- MATERIAL PROVIDED
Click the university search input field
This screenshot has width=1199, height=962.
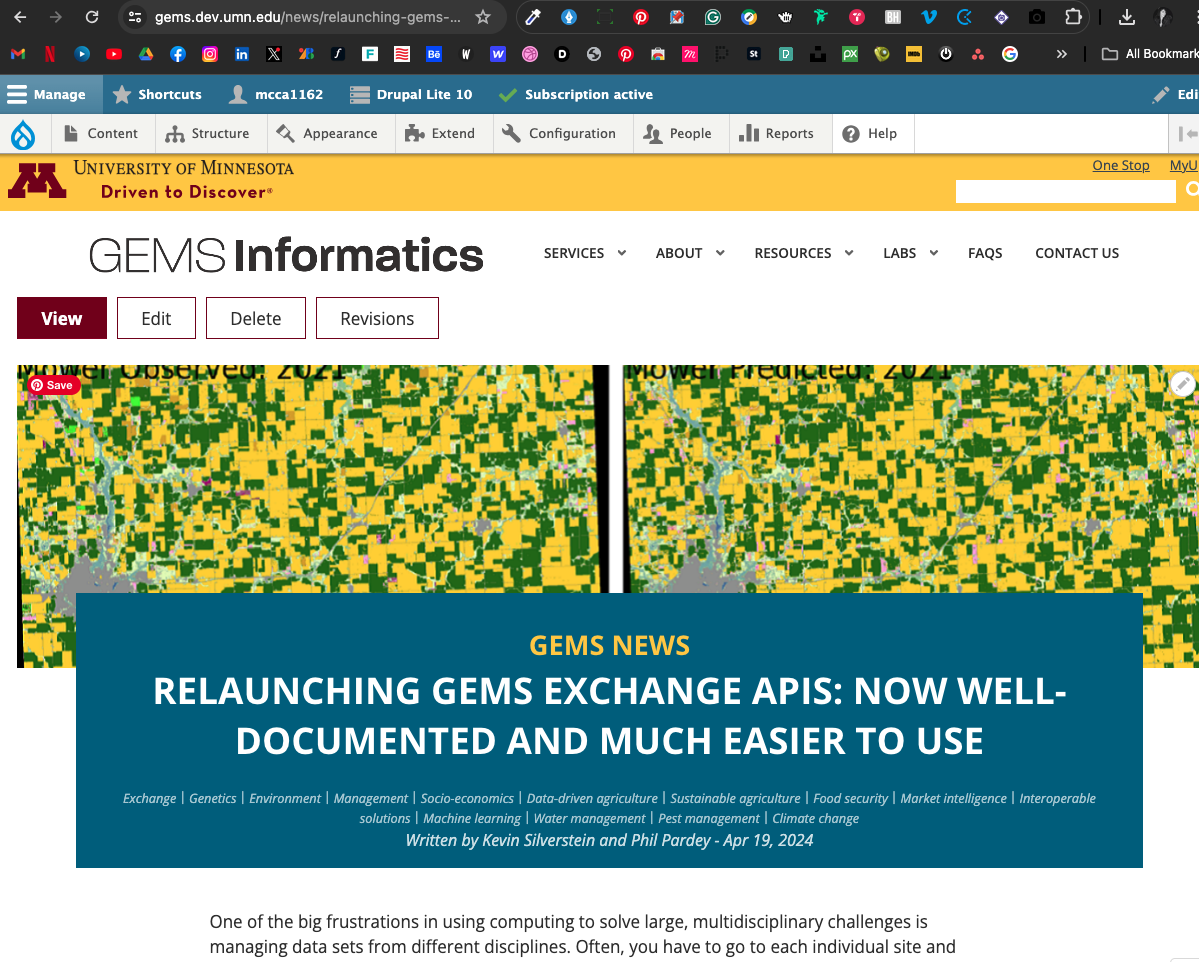(x=1065, y=191)
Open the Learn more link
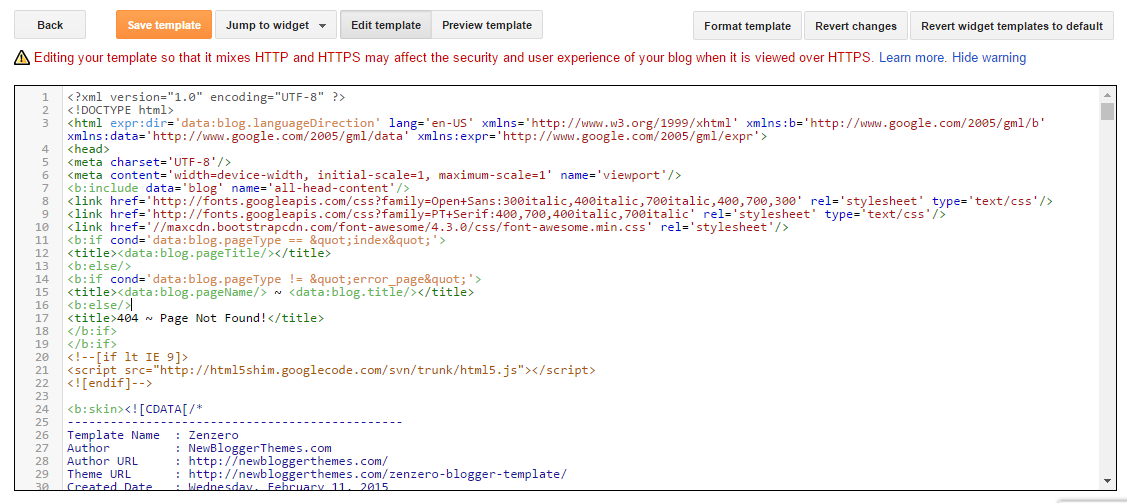This screenshot has height=503, width=1127. click(x=912, y=57)
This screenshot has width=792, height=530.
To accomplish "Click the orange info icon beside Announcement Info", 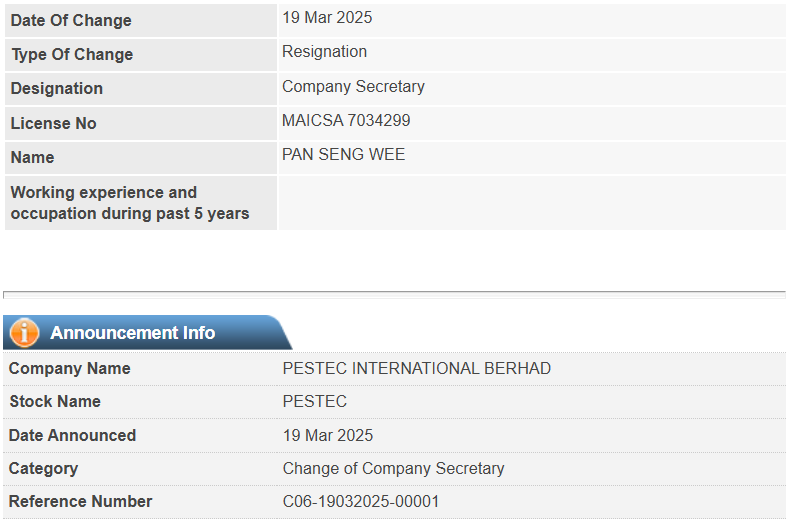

- DIRECTION
Reproduce every line of the material above without alteration, leaving out the pictures.

- THE ANSWER
Click the university search input field
This screenshot has width=1199, height=962.
(x=1065, y=191)
Open the Learn more link
This screenshot has height=503, width=1127. click(x=912, y=57)
This screenshot has width=792, height=530.
To accomplish "Click the orange info icon beside Announcement Info", 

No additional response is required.